Dataset entries:
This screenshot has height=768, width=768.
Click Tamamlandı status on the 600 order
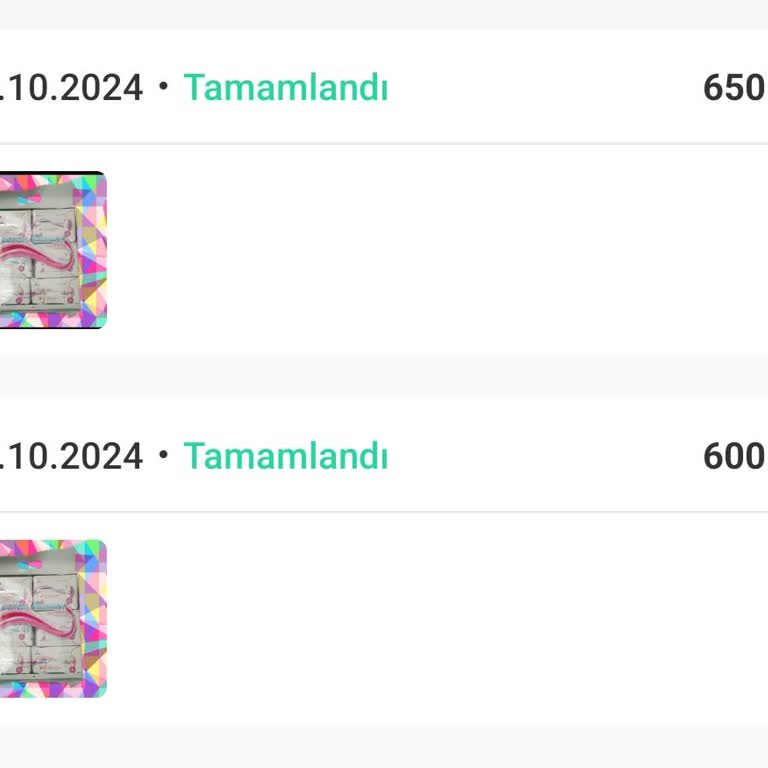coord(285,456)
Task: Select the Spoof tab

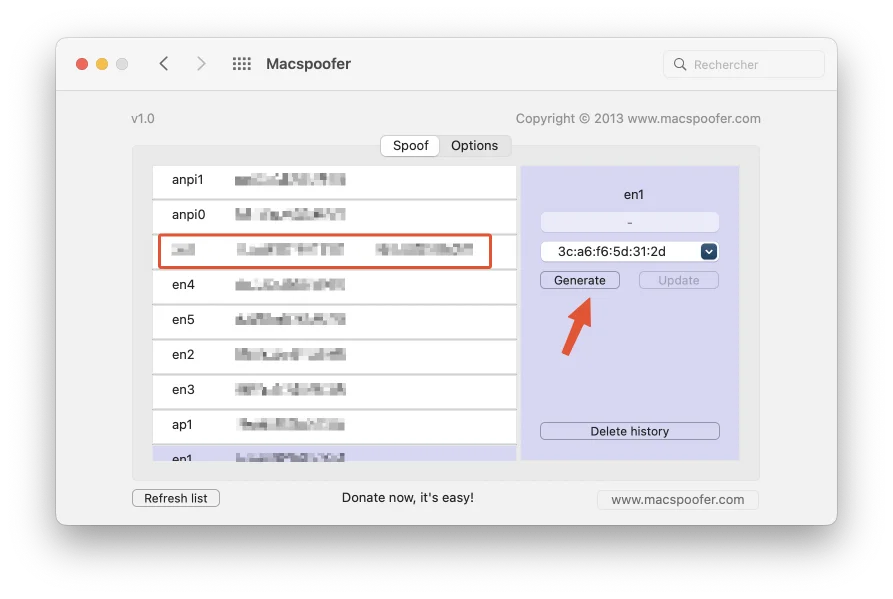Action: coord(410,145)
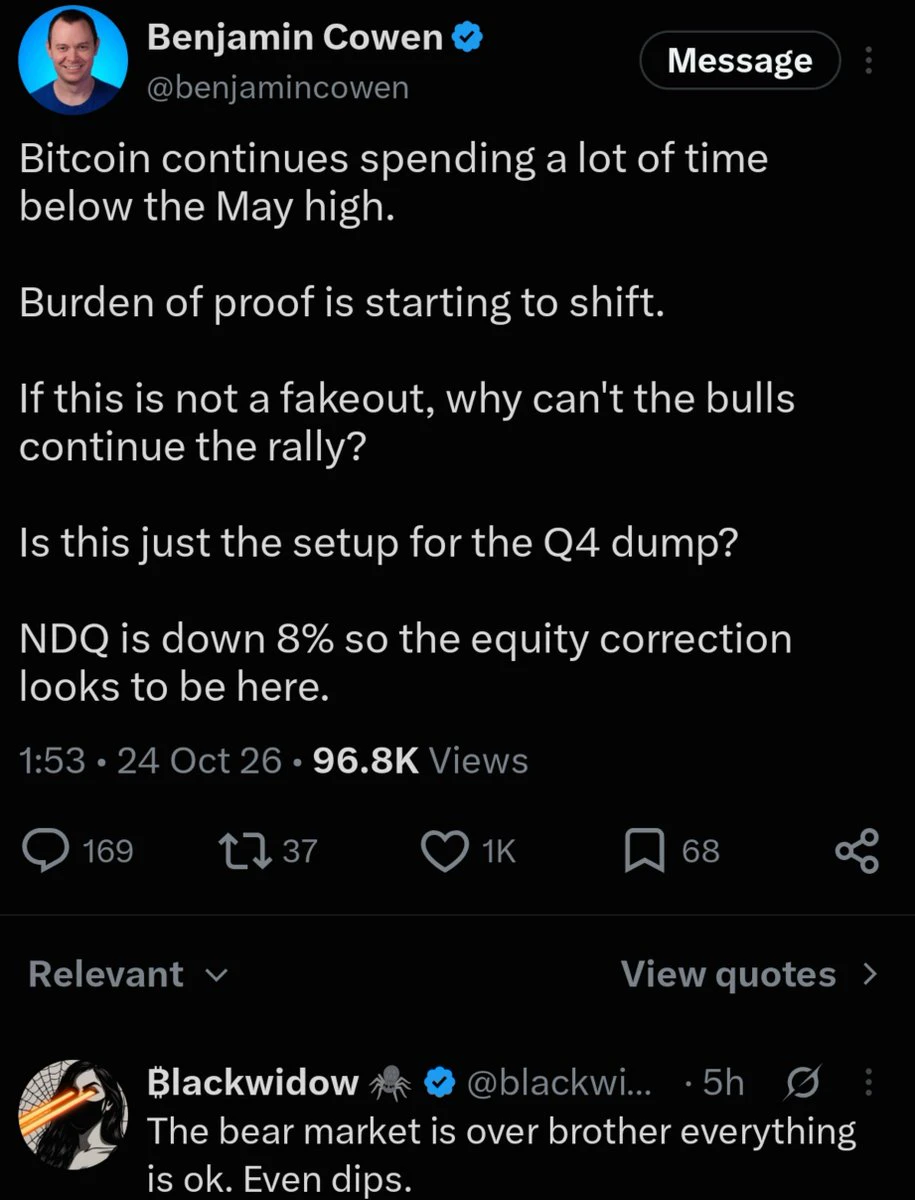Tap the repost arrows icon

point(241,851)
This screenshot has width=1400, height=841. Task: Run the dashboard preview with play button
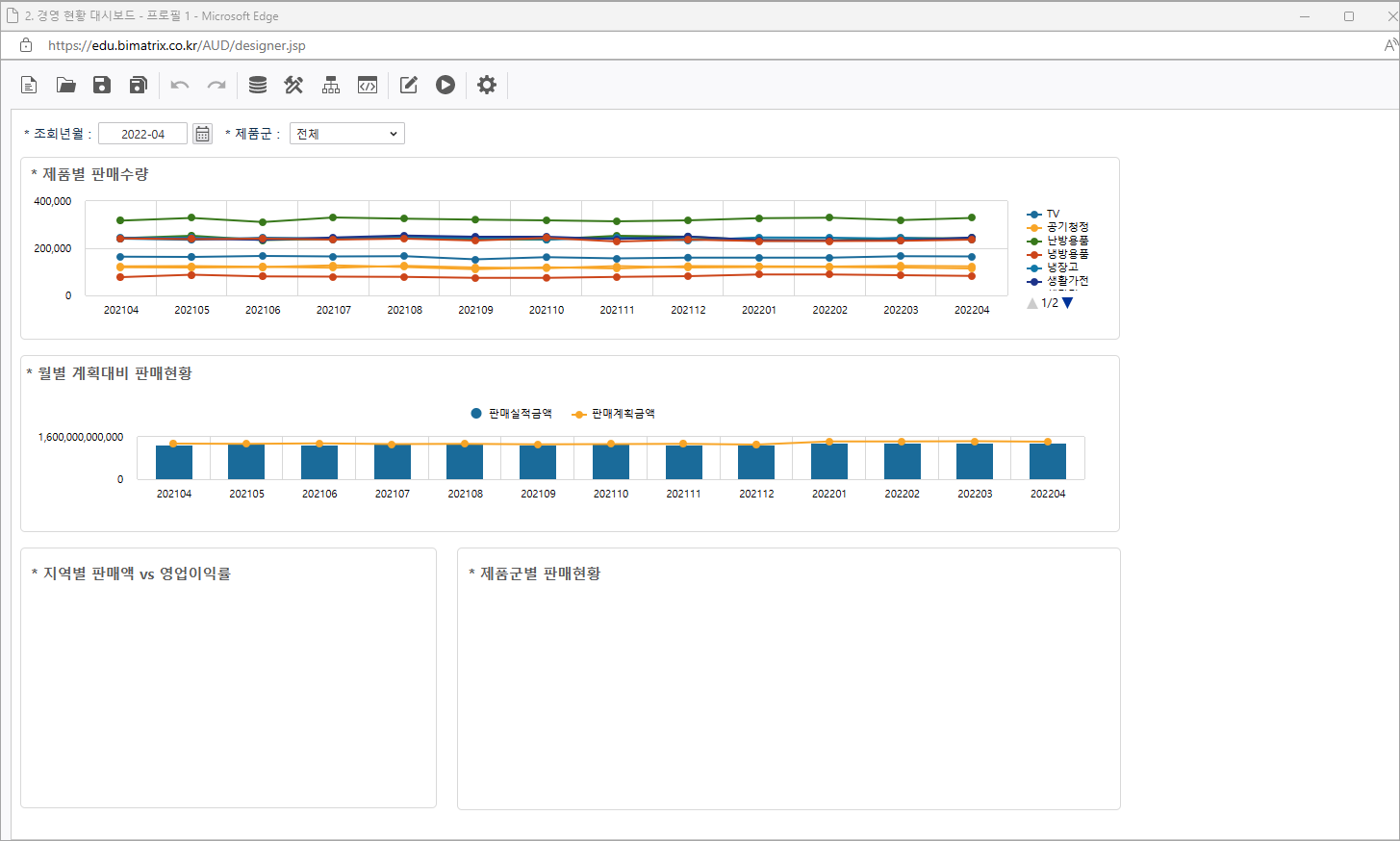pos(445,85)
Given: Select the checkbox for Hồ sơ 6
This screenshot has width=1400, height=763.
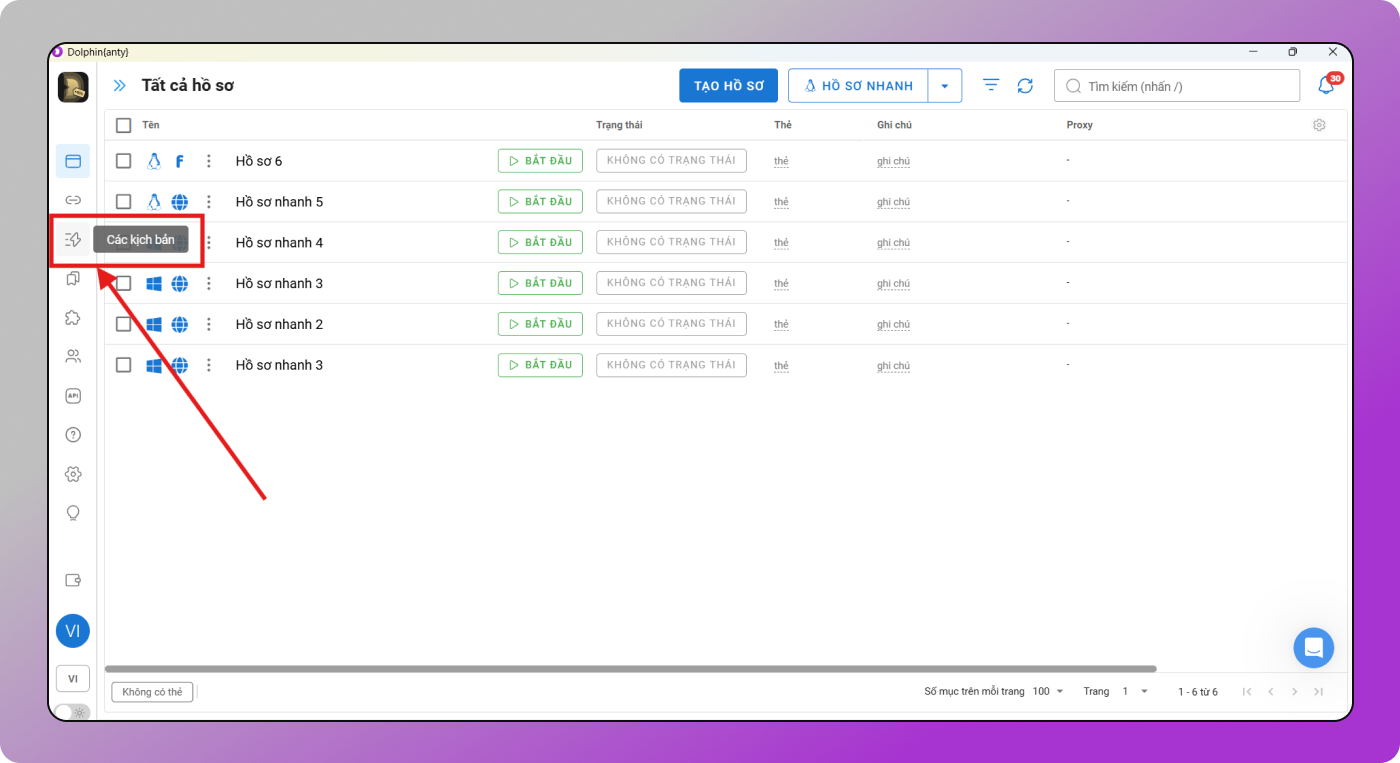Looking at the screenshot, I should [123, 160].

__PROBLEM DESCRIPTION__: Given the entries above, transcribe exactly the lines from the one holding "Task: Select the Spoof tab" through the one holding "Given: Select the checkbox for Hồ sơ 6"; pictures do not belong in the transcription.

__ANSWER SECTION__:
Task: Select the Spoof tab

Action: coord(410,145)
Tap the repost arrows icon

point(241,851)
This screenshot has width=1400, height=841. Task: Run the dashboard preview with play button
pos(445,85)
Given: Select the checkbox for Hồ sơ 6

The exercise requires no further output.